EI-301b · Module 3

Multi-Vendor Strategy Design

3 min read

In the AI ecosystem, single-vendor dependency carries concentration risk that scorecards quantify but do not solve. Multi-vendor strategy design uses scorecard intelligence to architect vendor portfolios that balance capability, cost, and risk. The approach: use the primary vendor for the majority of workload, maintain a validated secondary vendor for critical workloads as a failover, and keep a tertiary vendor evaluated and benchmarked as a strategic option. The cost of maintaining multi-vendor readiness is the insurance premium against vendor disruption.

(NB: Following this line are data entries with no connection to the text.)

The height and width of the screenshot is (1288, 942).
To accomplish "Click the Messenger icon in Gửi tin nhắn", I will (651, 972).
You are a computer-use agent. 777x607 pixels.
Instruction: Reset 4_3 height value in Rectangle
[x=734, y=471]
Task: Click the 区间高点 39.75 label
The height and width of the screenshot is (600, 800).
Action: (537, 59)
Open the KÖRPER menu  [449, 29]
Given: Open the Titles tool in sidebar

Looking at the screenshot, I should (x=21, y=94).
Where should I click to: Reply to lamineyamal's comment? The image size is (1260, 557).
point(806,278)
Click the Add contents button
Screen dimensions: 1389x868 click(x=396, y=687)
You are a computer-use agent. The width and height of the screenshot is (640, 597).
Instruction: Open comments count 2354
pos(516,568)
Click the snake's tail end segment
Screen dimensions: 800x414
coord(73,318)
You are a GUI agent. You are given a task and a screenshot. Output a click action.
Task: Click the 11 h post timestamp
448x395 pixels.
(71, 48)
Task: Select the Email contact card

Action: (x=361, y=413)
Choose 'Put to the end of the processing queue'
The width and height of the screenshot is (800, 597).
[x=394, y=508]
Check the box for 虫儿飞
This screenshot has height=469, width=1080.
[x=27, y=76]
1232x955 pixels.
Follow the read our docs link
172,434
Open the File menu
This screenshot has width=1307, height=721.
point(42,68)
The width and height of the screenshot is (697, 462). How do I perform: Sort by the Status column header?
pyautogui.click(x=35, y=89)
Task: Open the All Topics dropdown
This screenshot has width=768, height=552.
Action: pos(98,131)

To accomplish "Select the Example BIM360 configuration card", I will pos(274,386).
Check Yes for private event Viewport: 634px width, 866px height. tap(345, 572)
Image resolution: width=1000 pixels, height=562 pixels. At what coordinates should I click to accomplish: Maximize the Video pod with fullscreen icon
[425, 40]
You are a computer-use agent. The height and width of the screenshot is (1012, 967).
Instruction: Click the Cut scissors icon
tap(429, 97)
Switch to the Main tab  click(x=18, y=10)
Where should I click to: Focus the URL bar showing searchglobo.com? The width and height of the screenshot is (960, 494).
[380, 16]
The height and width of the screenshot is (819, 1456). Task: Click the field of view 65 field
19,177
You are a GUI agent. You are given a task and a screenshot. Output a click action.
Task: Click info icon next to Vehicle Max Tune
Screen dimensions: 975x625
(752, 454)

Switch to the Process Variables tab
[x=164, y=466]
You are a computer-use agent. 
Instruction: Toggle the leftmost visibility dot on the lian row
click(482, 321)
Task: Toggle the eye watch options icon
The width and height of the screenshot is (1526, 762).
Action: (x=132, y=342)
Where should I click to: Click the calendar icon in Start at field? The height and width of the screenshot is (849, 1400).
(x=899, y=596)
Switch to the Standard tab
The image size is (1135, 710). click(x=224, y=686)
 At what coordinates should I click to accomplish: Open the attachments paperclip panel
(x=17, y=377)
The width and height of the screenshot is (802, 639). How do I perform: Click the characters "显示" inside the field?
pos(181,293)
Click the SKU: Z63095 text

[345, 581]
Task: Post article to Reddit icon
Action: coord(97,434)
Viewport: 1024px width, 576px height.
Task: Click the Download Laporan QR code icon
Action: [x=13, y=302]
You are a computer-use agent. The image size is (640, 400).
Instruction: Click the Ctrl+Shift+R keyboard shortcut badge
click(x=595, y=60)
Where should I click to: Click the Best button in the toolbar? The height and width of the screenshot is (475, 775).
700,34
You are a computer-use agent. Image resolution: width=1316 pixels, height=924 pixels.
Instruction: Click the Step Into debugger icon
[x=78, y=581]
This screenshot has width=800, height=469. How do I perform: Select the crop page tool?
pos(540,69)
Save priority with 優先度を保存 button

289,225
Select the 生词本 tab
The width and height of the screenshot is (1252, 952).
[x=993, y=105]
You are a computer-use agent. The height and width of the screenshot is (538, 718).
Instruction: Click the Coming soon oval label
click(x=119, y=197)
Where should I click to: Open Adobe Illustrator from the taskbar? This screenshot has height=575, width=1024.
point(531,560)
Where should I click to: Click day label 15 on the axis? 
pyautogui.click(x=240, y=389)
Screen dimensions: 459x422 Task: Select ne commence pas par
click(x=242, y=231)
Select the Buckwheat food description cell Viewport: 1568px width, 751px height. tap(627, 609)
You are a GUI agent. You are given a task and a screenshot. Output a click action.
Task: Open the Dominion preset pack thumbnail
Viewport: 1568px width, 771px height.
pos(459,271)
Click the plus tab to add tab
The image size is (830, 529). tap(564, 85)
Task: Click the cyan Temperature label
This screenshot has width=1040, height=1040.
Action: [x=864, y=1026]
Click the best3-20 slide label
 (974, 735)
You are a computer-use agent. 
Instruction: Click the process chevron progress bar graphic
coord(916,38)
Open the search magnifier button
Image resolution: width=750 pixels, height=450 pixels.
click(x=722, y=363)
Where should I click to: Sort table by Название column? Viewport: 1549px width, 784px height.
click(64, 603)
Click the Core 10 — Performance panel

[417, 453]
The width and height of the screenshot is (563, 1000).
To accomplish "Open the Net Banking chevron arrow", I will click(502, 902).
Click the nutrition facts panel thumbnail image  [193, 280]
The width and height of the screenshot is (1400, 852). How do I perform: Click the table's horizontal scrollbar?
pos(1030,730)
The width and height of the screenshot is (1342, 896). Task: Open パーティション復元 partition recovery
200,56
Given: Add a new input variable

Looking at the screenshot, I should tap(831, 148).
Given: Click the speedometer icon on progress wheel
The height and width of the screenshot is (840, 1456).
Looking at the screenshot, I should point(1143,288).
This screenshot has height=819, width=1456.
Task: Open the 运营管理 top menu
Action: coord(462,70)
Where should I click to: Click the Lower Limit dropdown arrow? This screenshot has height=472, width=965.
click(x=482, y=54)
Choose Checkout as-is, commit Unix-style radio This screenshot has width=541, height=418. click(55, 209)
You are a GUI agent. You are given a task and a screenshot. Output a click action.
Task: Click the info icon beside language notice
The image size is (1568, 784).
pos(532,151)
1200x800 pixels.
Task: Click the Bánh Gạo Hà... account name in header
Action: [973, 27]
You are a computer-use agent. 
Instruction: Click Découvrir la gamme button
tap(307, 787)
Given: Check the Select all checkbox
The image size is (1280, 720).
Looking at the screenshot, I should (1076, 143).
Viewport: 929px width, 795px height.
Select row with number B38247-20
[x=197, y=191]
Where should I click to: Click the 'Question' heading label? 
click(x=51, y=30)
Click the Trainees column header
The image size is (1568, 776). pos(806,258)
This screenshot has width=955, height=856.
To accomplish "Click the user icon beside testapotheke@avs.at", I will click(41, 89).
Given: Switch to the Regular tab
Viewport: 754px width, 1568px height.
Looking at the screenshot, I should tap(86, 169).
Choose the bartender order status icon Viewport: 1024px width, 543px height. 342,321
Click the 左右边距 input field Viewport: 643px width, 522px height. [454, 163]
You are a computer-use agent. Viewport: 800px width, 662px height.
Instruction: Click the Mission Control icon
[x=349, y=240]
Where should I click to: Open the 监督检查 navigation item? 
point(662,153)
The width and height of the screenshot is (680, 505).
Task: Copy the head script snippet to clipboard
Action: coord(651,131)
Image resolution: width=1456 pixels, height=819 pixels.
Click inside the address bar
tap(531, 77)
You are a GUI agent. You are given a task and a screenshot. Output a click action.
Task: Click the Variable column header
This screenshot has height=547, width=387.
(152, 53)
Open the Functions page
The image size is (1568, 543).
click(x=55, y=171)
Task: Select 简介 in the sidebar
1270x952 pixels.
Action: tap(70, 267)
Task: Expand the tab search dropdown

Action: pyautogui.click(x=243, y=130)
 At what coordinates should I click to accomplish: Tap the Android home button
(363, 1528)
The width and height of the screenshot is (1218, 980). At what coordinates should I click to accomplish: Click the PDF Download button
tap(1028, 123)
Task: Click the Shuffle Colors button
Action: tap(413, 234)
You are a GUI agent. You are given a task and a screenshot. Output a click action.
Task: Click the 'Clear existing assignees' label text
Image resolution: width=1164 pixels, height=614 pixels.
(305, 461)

  1. Design the Vendor Portfolio Use scorecard results to assign vendor tiers. Primary: highest overall score, handles 60-80% of workload. Secondary: second-highest score on reliability criteria, handles 15-30% of workload as a failover. Tertiary: evaluated and benchmarked but not actively used, available for migration if primary or secondary fail.
  2. Define Failover Criteria Specify the conditions that trigger a shift from primary to secondary: SLA violations exceeding threshold, pricing increases above contractual caps, feature deprecation affecting critical workflows, or vendor viability score dropping below threshold. Automated monitoring should track these criteria continuously.
  3. Calculate Portfolio Cost Multi-vendor strategy has a cost: integration complexity, testing overhead, and potentially higher per-unit pricing due to lower volume with each vendor. Quantify this cost and compare it to the risk-adjusted cost of single-vendor dependency. The comparison produces an evidence-based decision about the optimal number of vendors.